I. Ein Zahlungsanspruch folgt bereits aus dem Anerkenntnis des Bekl. v. 8.8.2011. Zwar hat der Bekl. mit Schreiben v. 8.8.2011 lediglich rückwirkend und zeitlich befristet für den Zeitraum v. 1.8.2010 bis 31.3.2011 seine Leistungsverpflichtung aus der Berufsunfähigkeitszusatzversicherung anerkannt. Dieses zeitlich befristete Anerkenntnis war nach den vereinbarten Bedingungen jedoch nicht zulässig und ist deswegen als zeitlich unbefristet anzusehen.
1. Nach § 6 Abs. 2 BUZ 7.98 konnte der Bekl. ein zeitlich begrenztes Anerkenntnis unter einstweiliger Zurückstellung der Verweisung aussprechen. Von der Möglichkeit, ein zeitlich befristetes Anerkenntnis vorbehaltlich einer Verweisungsmöglichkeit auszusprechen, hat der Bekl. ausweislich des Anerkenntnisschreibens v. 8.8.2011 aber gerade keinen Gebrauch gemacht.

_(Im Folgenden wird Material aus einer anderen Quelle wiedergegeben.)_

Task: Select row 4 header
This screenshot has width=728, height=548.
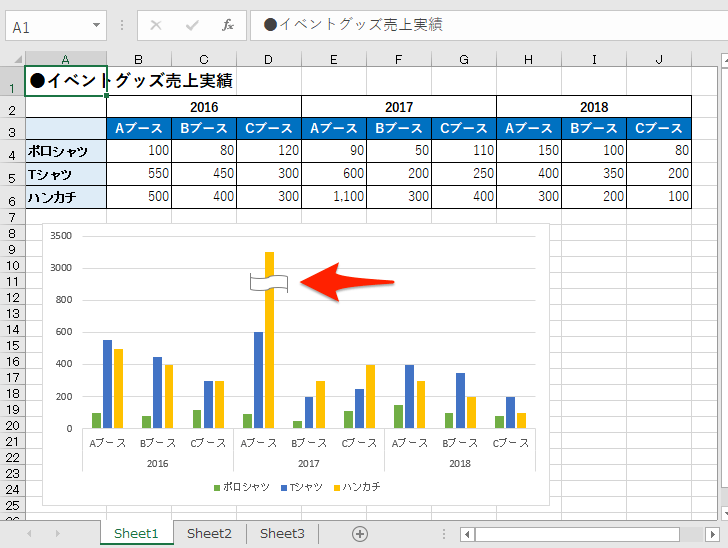Action: tap(12, 153)

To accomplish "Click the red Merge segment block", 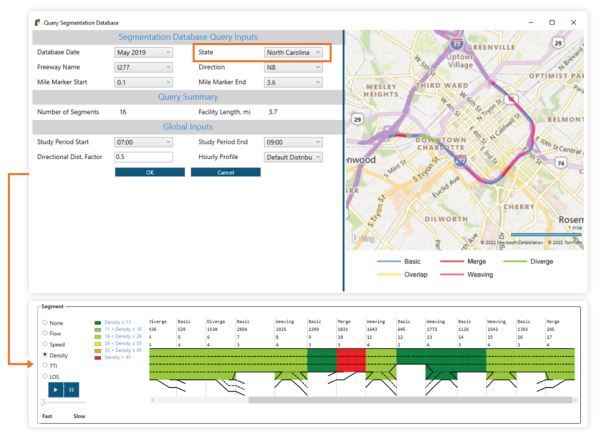I will (x=351, y=355).
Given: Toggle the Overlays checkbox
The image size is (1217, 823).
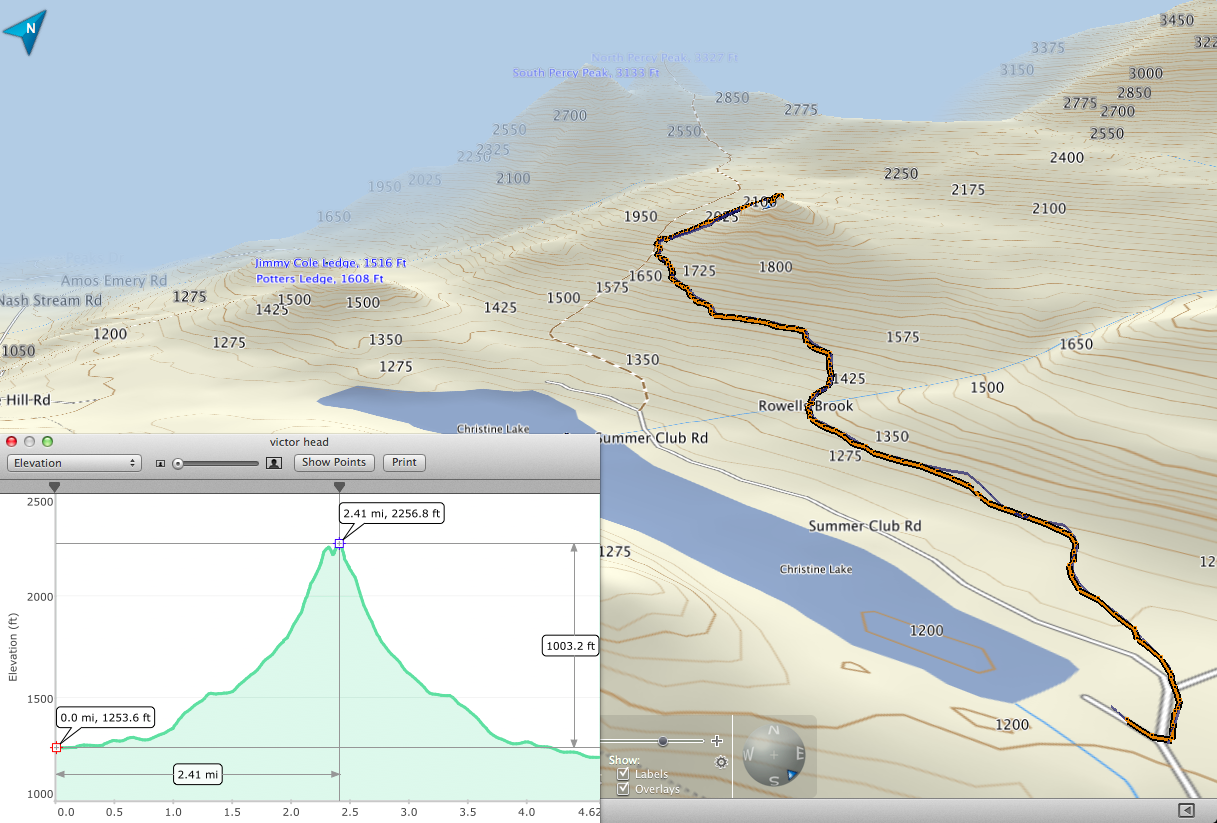Looking at the screenshot, I should point(623,789).
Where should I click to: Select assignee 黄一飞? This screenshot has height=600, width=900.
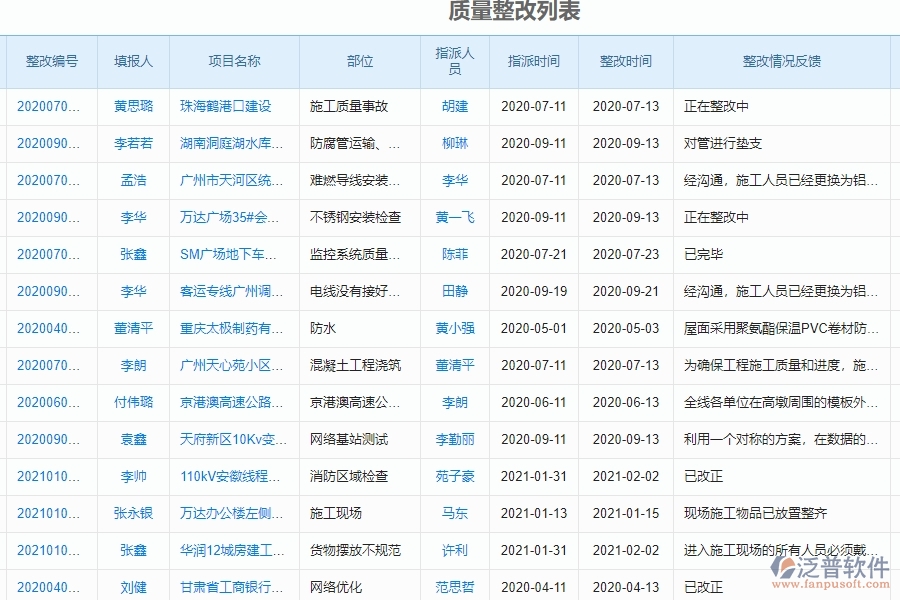pos(453,217)
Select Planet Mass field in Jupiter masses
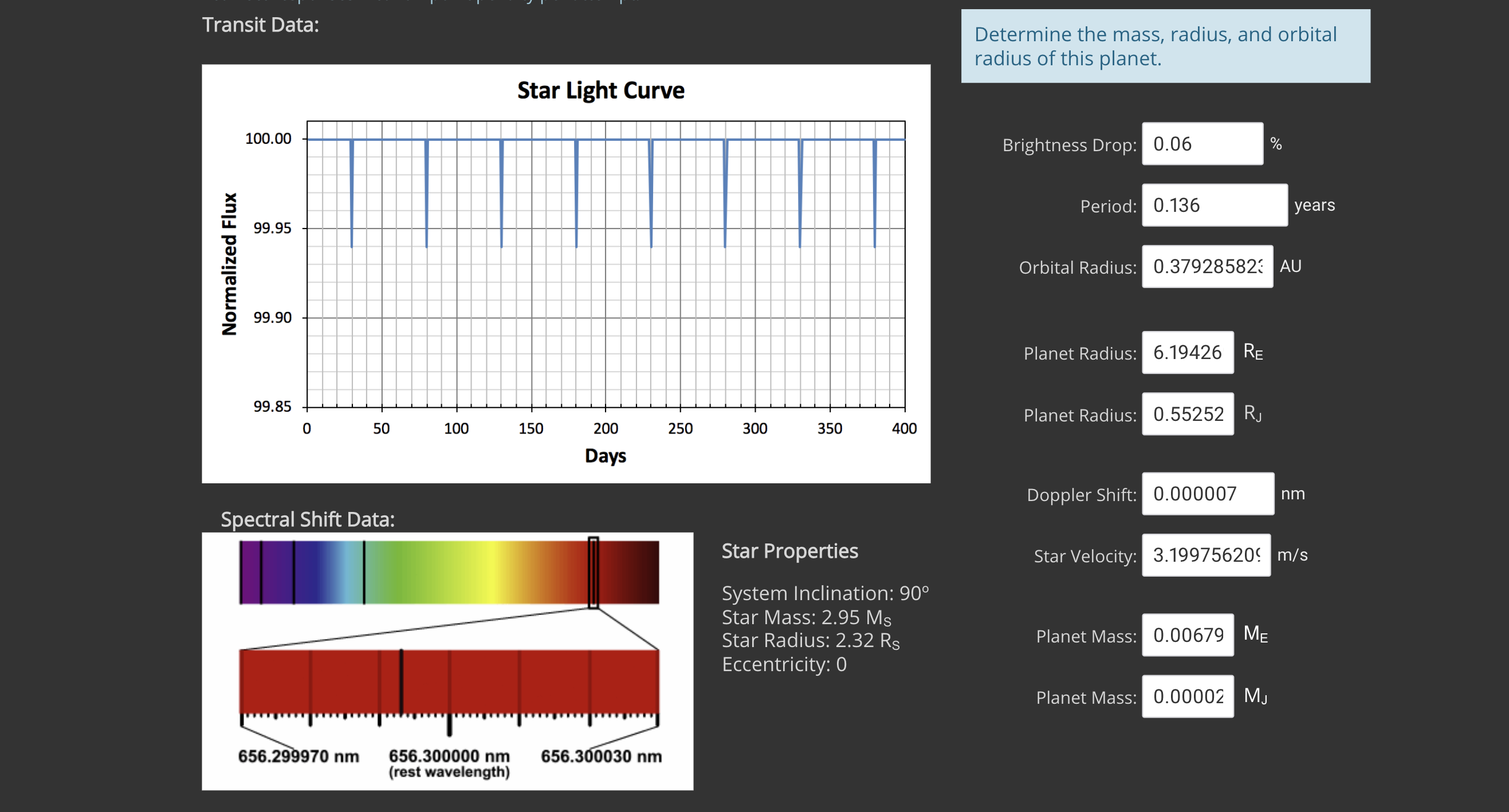Screen dimensions: 1509x812 pyautogui.click(x=1187, y=697)
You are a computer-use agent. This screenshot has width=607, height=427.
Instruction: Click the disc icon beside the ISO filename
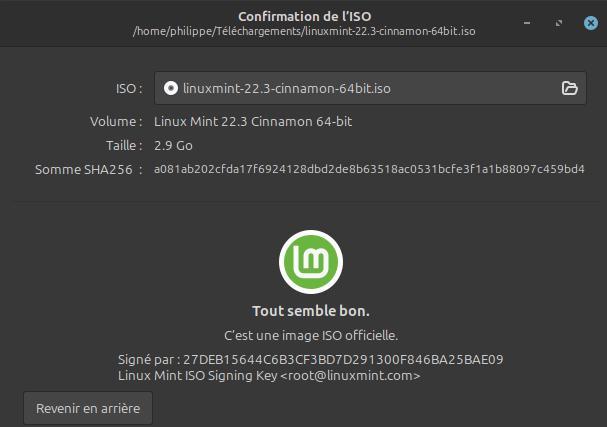tap(171, 88)
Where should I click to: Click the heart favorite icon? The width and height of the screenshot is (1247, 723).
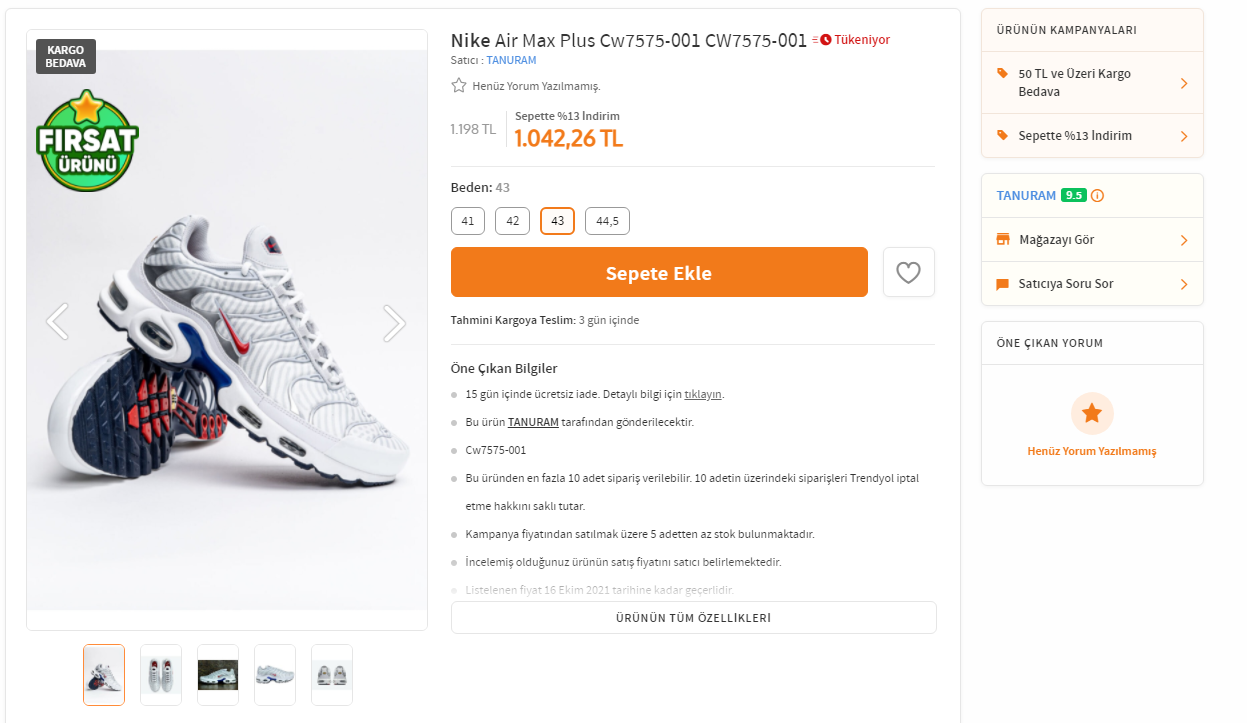pos(908,272)
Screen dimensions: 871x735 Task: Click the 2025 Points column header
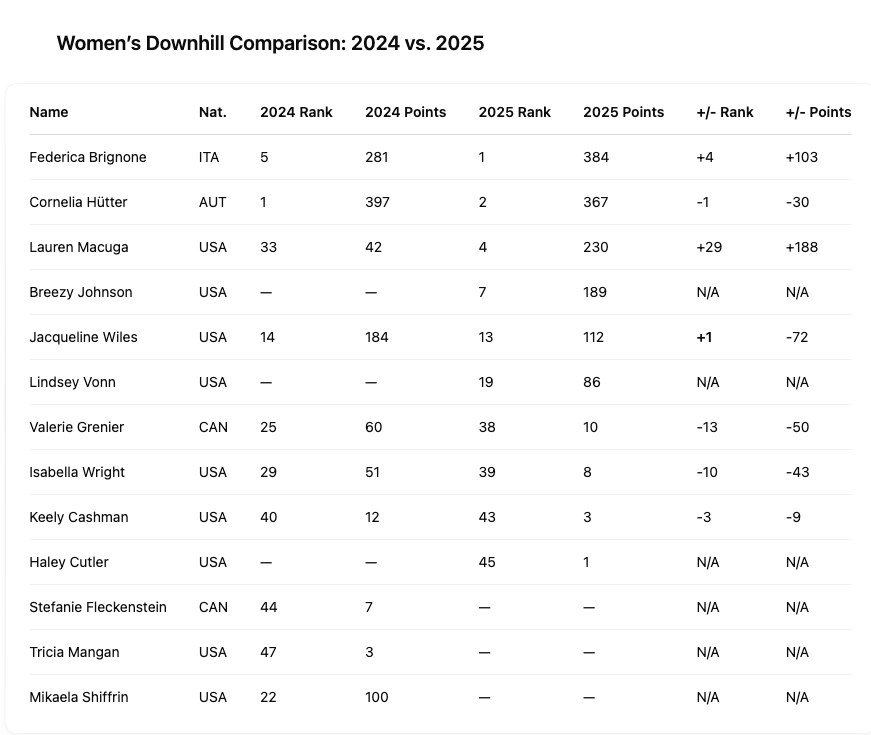coord(623,112)
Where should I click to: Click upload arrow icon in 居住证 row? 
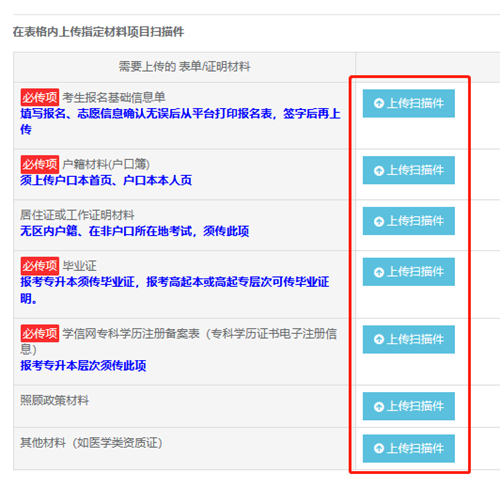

a) Die in den Bedingungen vereinbarte und unter dem Vorbehalt der Verweisungsmöglichkeit bestehende Befristungsmöglichkeit war bereits vor Inkrafttreten des neuen VVG in Altverträgen wirksam (vgl. OLG Hamm VersR 2001, 1098 … ) und bleibt auch nach Inkrafttreten des § 173 Abs. 2 VVG n.F. in Altverträgen wirksam. Die Einführung des § 173 Abs. 2 VVG n.F. führt in Altverträgen, in denen die Bedingungen eine Befristungsmöglichkeit lediglich unter dem Vorbehalt der Verweisungsmöglichkeit zulässig ist, auch nicht dazu, dass nunmehr ein einmaliges befristetes Anerkenntnis auch unter einstweiliger Zurückstellung der Prüfung der Berufsfähigkeit im zuletzt ausgeübten Beruf zulässig wäre.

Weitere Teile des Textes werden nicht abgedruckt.